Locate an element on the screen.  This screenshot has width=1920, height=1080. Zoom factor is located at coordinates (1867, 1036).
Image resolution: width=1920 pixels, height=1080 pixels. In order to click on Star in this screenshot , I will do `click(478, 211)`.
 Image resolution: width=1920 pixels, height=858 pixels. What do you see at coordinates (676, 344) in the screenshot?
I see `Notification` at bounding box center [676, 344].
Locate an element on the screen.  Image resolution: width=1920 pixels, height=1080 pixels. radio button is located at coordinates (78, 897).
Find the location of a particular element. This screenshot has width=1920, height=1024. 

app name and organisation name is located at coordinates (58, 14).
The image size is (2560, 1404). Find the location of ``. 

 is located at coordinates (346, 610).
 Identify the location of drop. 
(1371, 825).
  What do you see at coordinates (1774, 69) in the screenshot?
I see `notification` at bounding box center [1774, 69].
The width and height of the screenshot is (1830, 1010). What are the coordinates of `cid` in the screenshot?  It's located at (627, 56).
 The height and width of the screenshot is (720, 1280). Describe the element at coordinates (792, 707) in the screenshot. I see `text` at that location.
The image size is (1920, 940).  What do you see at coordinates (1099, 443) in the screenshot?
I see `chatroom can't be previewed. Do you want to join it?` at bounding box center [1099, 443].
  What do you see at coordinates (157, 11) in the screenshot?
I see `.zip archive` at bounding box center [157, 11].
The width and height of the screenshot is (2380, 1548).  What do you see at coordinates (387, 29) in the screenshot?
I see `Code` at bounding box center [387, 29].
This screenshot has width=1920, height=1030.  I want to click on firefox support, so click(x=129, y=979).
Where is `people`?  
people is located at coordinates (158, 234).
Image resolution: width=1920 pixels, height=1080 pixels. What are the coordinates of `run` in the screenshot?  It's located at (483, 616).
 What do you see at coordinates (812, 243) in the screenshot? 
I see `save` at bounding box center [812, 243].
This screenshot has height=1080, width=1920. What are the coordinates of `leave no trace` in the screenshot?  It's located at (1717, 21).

========

Direction
Render every item above as a JSON list of strings, with one string for each line and blank lines omitted.

Output of the exercise
[
  "Locate an element on the screen.  This screenshot has width=1920, height=1080. Zoom factor is located at coordinates (1867, 1036).",
  "Image resolution: width=1920 pixels, height=1080 pixels. In order to click on Star in this screenshot , I will do `click(478, 211)`.",
  " Image resolution: width=1920 pixels, height=858 pixels. What do you see at coordinates (676, 344) in the screenshot?",
  "I see `Notification` at bounding box center [676, 344].",
  "Locate an element on the screen.  Image resolution: width=1920 pixels, height=1080 pixels. radio button is located at coordinates (78, 897).",
  "Find the location of a particular element. This screenshot has width=1920, height=1024. ",
  "app name and organisation name is located at coordinates (58, 14).",
  "The image size is (2560, 1404). Find the location of ``. ",
  " is located at coordinates (346, 610).",
  " Identify the location of drop. ",
  "(1371, 825).",
  "  What do you see at coordinates (1774, 69) in the screenshot?",
  "I see `notification` at bounding box center [1774, 69].",
  "The width and height of the screenshot is (1830, 1010). What are the coordinates of `cid` in the screenshot?  It's located at (627, 56).",
  " The height and width of the screenshot is (720, 1280). Describe the element at coordinates (792, 707) in the screenshot. I see `text` at that location.",
  "The image size is (1920, 940).  What do you see at coordinates (1099, 443) in the screenshot?",
  "I see `chatroom can't be previewed. Do you want to join it?` at bounding box center [1099, 443].",
  "  What do you see at coordinates (157, 11) in the screenshot?",
  "I see `.zip archive` at bounding box center [157, 11].",
  "The width and height of the screenshot is (2380, 1548).  What do you see at coordinates (387, 29) in the screenshot?",
  "I see `Code` at bounding box center [387, 29].",
  "This screenshot has width=1920, height=1030.  I want to click on firefox support, so click(x=129, y=979).",
  "Where is `people`?  ",
  "people is located at coordinates (158, 234).",
  "Image resolution: width=1920 pixels, height=1080 pixels. What are the coordinates of `run` in the screenshot?  It's located at (483, 616).",
  " What do you see at coordinates (812, 243) in the screenshot? ",
  "I see `save` at bounding box center [812, 243].",
  "This screenshot has height=1080, width=1920. What are the coordinates of `leave no trace` in the screenshot?  It's located at (1717, 21)."
]